-- Problem details --
Single out the lines of the material that contain "Knitrest" and copy them.

-- Listed records --

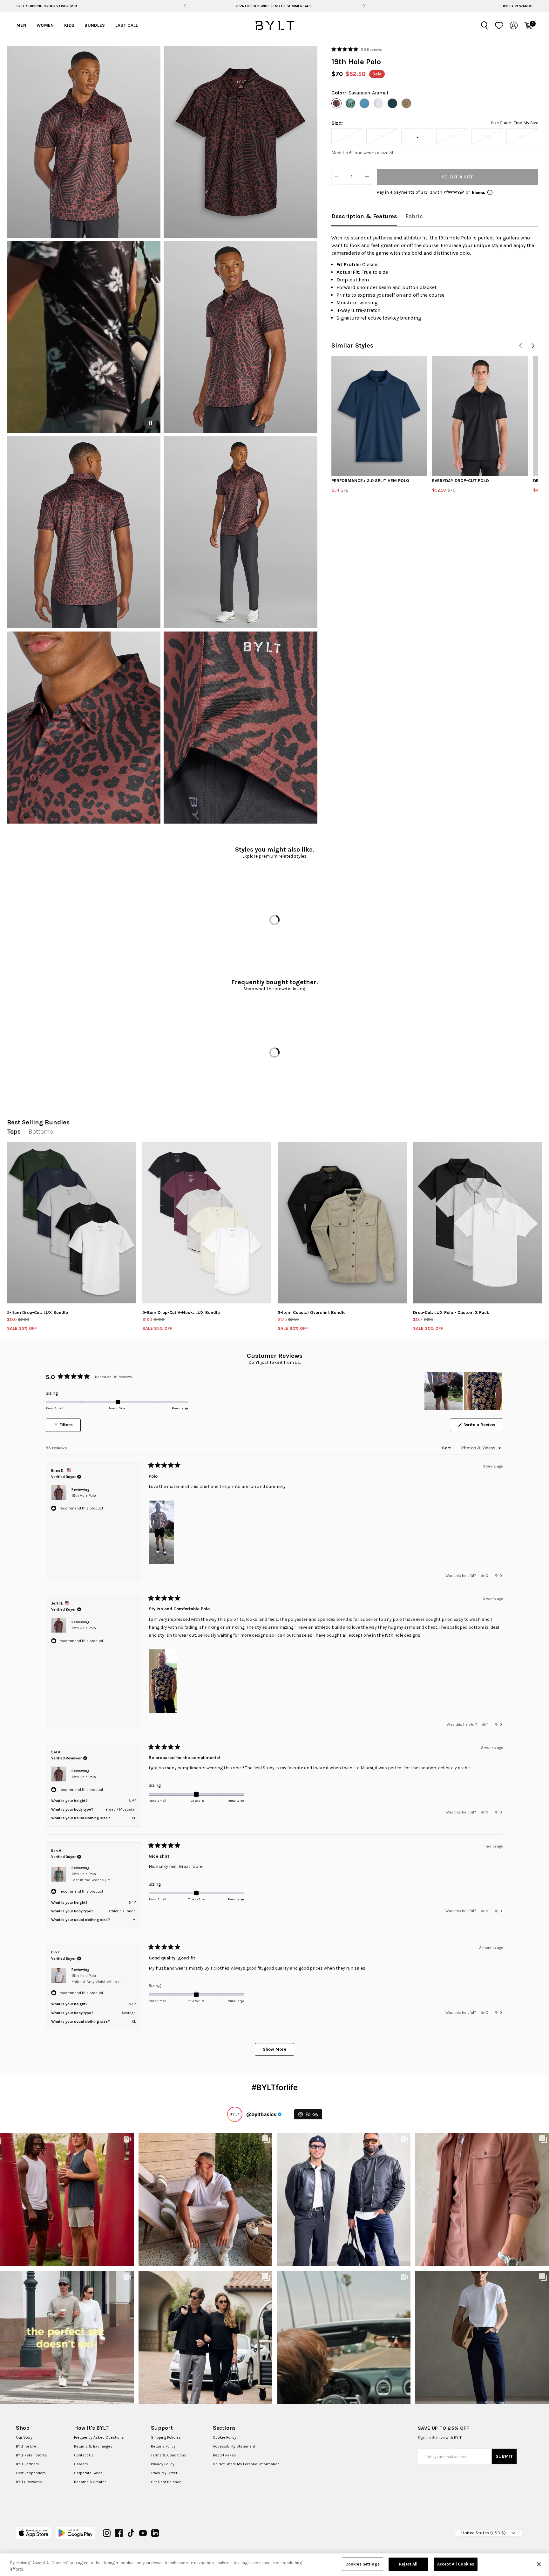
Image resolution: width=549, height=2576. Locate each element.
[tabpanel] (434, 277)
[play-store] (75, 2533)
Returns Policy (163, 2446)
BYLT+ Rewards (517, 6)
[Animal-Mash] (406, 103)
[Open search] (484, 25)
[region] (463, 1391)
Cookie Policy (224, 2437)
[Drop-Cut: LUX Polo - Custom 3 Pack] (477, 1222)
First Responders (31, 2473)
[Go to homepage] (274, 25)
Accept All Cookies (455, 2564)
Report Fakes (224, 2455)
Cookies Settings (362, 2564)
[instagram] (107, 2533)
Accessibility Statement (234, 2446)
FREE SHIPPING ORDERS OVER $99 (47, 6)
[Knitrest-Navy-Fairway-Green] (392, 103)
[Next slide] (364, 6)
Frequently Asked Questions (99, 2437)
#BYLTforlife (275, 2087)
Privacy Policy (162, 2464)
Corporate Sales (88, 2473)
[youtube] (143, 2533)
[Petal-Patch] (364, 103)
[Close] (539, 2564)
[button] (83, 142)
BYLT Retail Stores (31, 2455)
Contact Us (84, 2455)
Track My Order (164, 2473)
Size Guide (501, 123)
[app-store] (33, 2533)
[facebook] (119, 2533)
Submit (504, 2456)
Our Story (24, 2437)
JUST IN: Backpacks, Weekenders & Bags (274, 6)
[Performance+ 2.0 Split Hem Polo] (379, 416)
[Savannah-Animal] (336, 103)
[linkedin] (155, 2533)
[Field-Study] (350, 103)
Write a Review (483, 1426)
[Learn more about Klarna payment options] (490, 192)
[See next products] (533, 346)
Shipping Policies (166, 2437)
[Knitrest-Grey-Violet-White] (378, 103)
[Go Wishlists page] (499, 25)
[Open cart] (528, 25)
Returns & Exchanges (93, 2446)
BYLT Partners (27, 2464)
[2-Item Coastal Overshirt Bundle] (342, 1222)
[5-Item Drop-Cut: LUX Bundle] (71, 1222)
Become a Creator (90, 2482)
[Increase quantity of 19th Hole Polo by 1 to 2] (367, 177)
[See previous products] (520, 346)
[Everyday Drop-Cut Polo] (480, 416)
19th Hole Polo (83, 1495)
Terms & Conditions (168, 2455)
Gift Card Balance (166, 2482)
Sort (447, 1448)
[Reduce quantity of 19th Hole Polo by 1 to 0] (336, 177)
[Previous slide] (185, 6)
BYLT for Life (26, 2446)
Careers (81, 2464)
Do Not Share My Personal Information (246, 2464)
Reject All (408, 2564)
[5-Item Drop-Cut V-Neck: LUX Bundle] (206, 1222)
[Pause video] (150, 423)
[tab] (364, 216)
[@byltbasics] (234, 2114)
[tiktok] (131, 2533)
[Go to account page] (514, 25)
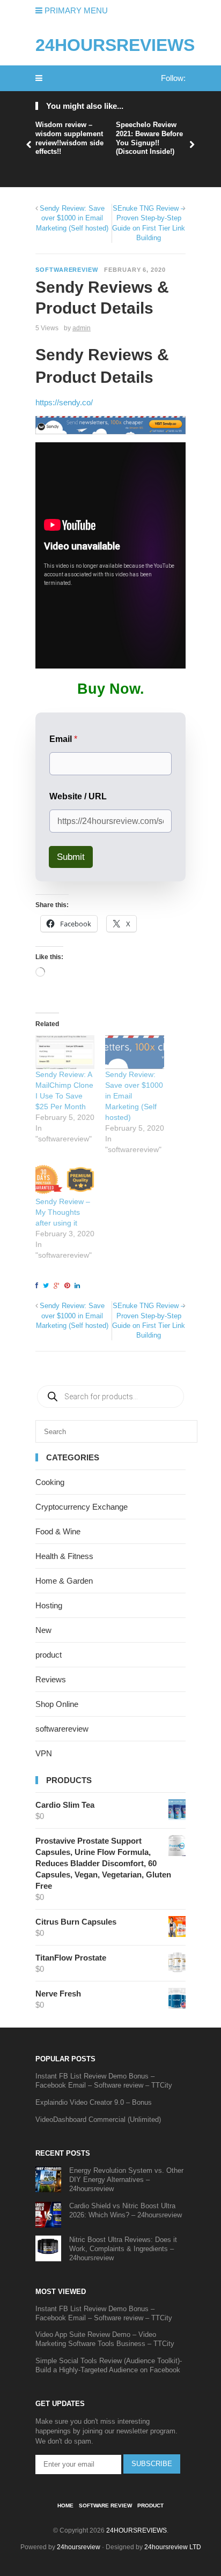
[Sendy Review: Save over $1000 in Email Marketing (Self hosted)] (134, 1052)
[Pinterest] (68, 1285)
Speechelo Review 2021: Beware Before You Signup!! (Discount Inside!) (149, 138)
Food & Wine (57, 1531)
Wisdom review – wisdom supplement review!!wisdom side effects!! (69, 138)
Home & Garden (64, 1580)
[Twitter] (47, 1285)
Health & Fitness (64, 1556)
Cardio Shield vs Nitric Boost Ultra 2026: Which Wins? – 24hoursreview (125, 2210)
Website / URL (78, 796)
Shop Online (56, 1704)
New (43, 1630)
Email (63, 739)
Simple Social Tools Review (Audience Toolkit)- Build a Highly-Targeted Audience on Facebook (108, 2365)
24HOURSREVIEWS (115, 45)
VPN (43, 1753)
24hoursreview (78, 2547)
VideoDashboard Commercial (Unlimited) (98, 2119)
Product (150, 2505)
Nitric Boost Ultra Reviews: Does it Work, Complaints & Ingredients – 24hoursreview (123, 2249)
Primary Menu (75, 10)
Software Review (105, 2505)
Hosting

-- Exercise solution --
[Knitrest-Navy-Fairway-Green] (392, 103)
[Knitrest-Grey-Violet-White] (378, 103)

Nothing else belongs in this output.